Optimization & post-attempt scoring

Flag Default Meaning
--optimization-mode off treat post-attempt scores as an open-ended objective; report improvement even without reaching --stop-score
--post-attempt-command CMD JSON-emitting command run after every attempt, even timed-out ones, for independent scoring
--post-attempt-score-key KEY = --score-key metric key read from the post-attempt command output
--post-attempt-timeout 2m timeout for the post-attempt command
--restore-best / --no-restore-best restore on in optimization mode, restore the best independently-scored workspace after the run

In optimization mode, summary.json records the baseline score, best score, relative improvement, and per-iteration harness usage — so a real improvement isn't lost when an attempt times out after mutating the workspace but before writing its result. See How It Works.

[Saved entries]

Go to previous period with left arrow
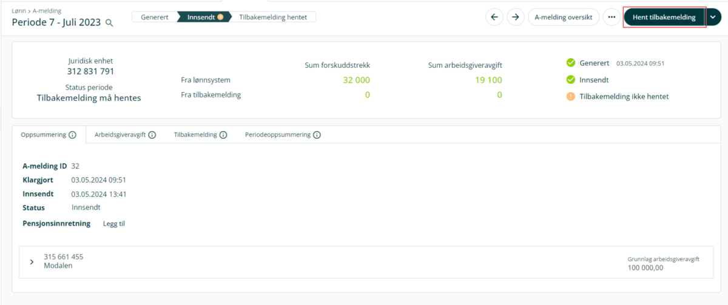pos(494,17)
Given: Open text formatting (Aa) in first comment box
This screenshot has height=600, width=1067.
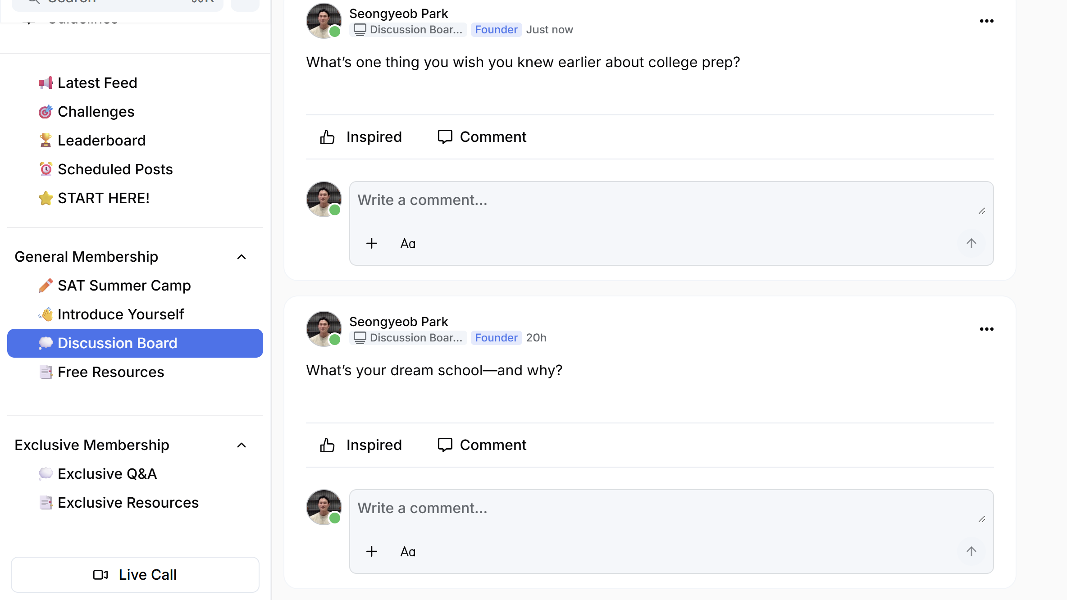Looking at the screenshot, I should coord(408,244).
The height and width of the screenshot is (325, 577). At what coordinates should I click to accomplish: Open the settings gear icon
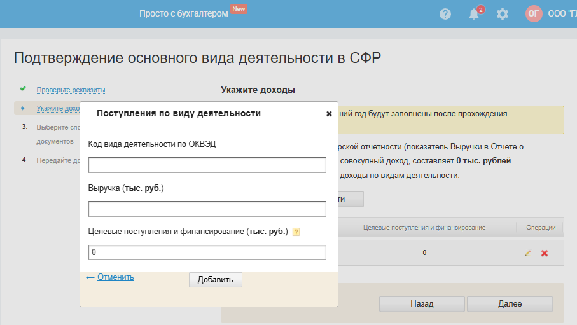click(x=503, y=14)
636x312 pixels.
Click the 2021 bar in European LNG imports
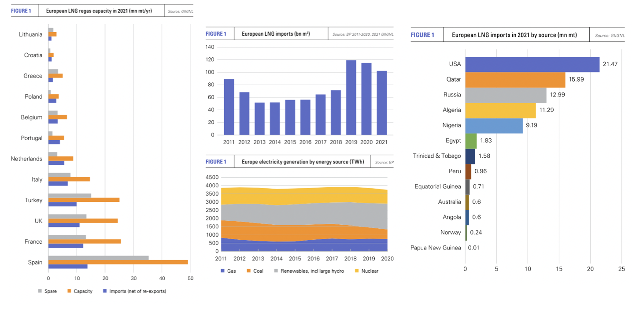pyautogui.click(x=381, y=103)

YOUR GOAL
Pick up the text on optimization and post-attempt scoring after its last sentence and carry it further. The rows above are separate material and have nothing to do with the text on optimization and post-attempt scoring.

EXERCISE RESPONSE
Task state

Flag Default Meaning
--task-state continue continue compounds task edits across iterations; reset restores task files before each new iteration while preserving .harnessgym artifacts

Harness depth

Flag Default Meaning
--harness-depth deep deep steers reflection/build toward executable instrumentation and richer multi-tool MCP servers; standard builds smaller focused artifacts

Qualification

Flag Default Meaning
--qualify-artifacts / --no-qualify-artifacts on validate generated artifacts in a fresh copied workspace before promotion
--artifact-repair-attempts N 1 same-session repair builds to try after a failed qualification

See Qualification.

Example

harnessgym run \
  --task task.md --workspace . \
  --iterations 5 --attempt-timeout 5m \
  --runner exec \
  --optimization-mode \
  --score-key best_cycles --stop-score 1 \
  --post-attempt-command "python3 benchmark.py --json --mode final" \
  --post-attempt-score-key best_cycles

The command prints the run id, the run-artifacts directory, the final status, whether it was solved and verified, and — in optimization mode — whether it improved and the best score.


harnessgym compare

Replay plain vs harnessed attempts across copied workspaces and write compare_report.json. Compare runs are attempt-only (no reflect/build).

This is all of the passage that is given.